Dr. Stephanie J. C.Taylor Senior Clinical Lecturer, Department of General Practice and Primary Care, St Bartholomew’s and The Royal London School of Medicine and Dentistry, Queen Mary and Westfield College, Mile End Road, London E1 4NS, UK. E-mail: s.j.c.taylor@mds.qmw.ac.uk

Abstract

We describe the performance of a new, self-assessment questionnaire that aims to measure pubertal status by using gender-specific line drawings of the Tanner puberty stages. The study was carried out on 103 children aged 12–16 years attending a paediatric endocrinology outpatient clinic and used physical examination by clinic doctors as the ‘gold standard’. Of 133 consecutive, eligible children, 108 (81%) agreed to participate in the study. Data were collected from 62 (60%) males and 41 (40%) females. Mean age was 14.78 years (SD = 1.26 years, range 12.08–16.98 years).

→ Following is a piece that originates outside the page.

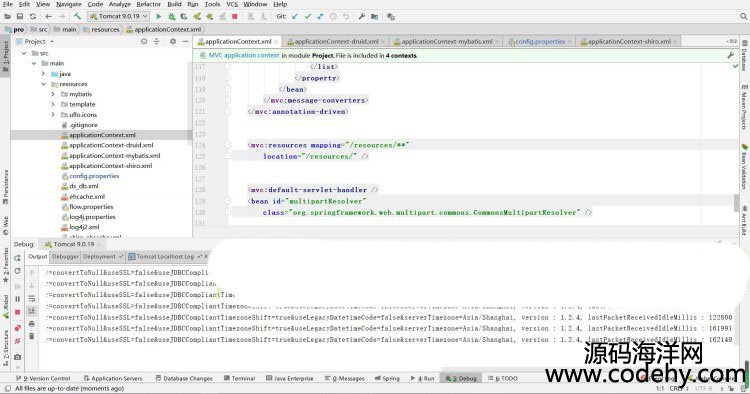The height and width of the screenshot is (394, 750).
Task: Switch to the applicationContext-druid.xml tab
Action: pos(335,42)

For the pubic hair distribution Tanner stage, there was agreement to within one Tanner stage for 90 children (88%), weighted kappa statistic for inter-rater agreement = 0.68 [95% CI 0.49,0.87]. For the female breast/male genitalia Tanner stage, there was agreement to within one Tanner stage for 75 children (76%), kappa = 0.48 [95% CI 0.31,0.64]. The children tended to underestimate their stage of pubertal development. Overall, the kappa statistics implied good agreement for the pubic hair question and moderate agreement for the breast/genitalia stage question in both girls and boys. The questionnaire may prove useful in situations such as large-scale epidemiological studies, in which direct examination of children to determine pubertal status is not possible, and further validation in normal adolescents is warranted.